Mas a exploração da Bacia gerou muita controvérsia e críticas. Por ser um dos maiores campos de exploração de petróleo do mundo, também é um dos mais poluentes. Segundo relatórios de órgãos ambientais, os níveis de metano expelido da região para a atmosfera também voltaram aos níveis pré-pandêmicos, um dos mais altos do mundo.
Dados da ONG Fundo de Defesa Ambiental indicam que cerca de 1,4 milhão de toneladas métricas de metano saem da Bacia a cada ano, gás suficiente para atender quase 2 milhões de residências. Isso, segundo o relatório, implica que seu dano ambiental triplique o impacto da queima do gás ali produzido em um período de 20 anos.
E embora os métodos de reciclagem da água injetada na rocha com fracking tenham sido aprimorados, grupos ambientalistas alertam que essa técnica contamina o lençol freático com produtos químicos, o que pode afetar muitas comunidades da região Oeste dos EUA.
Além disso, vários dos locais com poços são considerados territórios sagrados por tribos indígenas americanas, que viram milhares de pessoas chegarem ao longo dos anos às proximidades de suas reservas para trabalhar na indústria do petróleo.
Eles não são os únicos.
A chegada de numerosos trabalhadores à área também impactou muitas comunidades locais, que têm um número limitado de hospitais ou infraestruturas para acomodar um número crescente de habitantes. Tudo isso fez do futuro da Bacia do Permiano uma dor de cabeça para as autoridades locais e federais. E mais durante o atual governo, que defende a implementação de regras ambientais mais duras.
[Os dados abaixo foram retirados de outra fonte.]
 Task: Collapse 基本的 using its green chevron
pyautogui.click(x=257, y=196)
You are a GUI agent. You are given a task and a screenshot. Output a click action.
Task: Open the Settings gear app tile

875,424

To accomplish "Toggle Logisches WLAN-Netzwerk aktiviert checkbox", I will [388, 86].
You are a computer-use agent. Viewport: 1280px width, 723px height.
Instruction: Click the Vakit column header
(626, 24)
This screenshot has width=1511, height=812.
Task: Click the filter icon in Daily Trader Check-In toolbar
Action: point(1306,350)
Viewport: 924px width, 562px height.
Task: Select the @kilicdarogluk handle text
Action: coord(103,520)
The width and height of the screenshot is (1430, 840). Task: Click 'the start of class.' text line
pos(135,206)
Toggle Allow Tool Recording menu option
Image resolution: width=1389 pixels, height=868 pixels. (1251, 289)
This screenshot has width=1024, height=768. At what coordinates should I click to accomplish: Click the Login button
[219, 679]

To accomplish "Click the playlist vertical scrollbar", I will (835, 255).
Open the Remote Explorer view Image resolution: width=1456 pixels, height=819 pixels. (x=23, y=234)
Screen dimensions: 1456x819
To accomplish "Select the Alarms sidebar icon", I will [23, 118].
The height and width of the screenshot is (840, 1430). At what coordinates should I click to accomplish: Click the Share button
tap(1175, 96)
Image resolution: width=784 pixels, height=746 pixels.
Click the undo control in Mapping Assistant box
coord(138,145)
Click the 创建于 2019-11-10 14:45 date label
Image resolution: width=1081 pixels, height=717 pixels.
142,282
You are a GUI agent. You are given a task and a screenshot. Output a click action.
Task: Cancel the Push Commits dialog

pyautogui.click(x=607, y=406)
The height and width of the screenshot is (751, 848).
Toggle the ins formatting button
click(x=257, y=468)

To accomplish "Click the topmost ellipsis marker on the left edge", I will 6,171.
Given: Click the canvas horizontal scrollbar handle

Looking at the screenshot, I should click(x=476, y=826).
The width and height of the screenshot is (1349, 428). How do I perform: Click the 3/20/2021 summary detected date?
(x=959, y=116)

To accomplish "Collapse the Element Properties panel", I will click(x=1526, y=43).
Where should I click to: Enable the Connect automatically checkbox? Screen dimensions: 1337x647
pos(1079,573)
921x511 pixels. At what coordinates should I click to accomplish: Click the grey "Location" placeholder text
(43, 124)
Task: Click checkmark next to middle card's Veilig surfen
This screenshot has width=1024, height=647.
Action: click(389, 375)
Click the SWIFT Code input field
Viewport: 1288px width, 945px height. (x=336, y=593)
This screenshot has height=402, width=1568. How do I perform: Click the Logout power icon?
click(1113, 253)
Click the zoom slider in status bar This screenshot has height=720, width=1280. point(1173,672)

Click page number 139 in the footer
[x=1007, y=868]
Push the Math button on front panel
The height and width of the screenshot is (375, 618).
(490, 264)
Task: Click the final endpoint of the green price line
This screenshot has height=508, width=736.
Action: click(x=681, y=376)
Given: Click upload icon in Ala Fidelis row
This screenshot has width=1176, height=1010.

No entanto, especialistas como Piñón estimam que, para além da regulamentação, será difícil acabar com a produção da Bacia, apesar das mudanças num futuro próximo que muitos já preveem para o setor energético.
"A descarbonização do setor de energia não tem fim. Esse trem já partiu. Mas isso não significa que o petróleo vai desaparecer, não importa quantos Teslas ou outros carros elétricos sejam vendidos: 25% do petróleo que é produzido atualmente vai para a indústria petroquímica", afirma.
"As empresas já estão voltando para a Bacia do Permiano, e isso é um sinal de que elas enxergam um futuro ali pelo menos nos próximos 10 a 30 anos", afirma.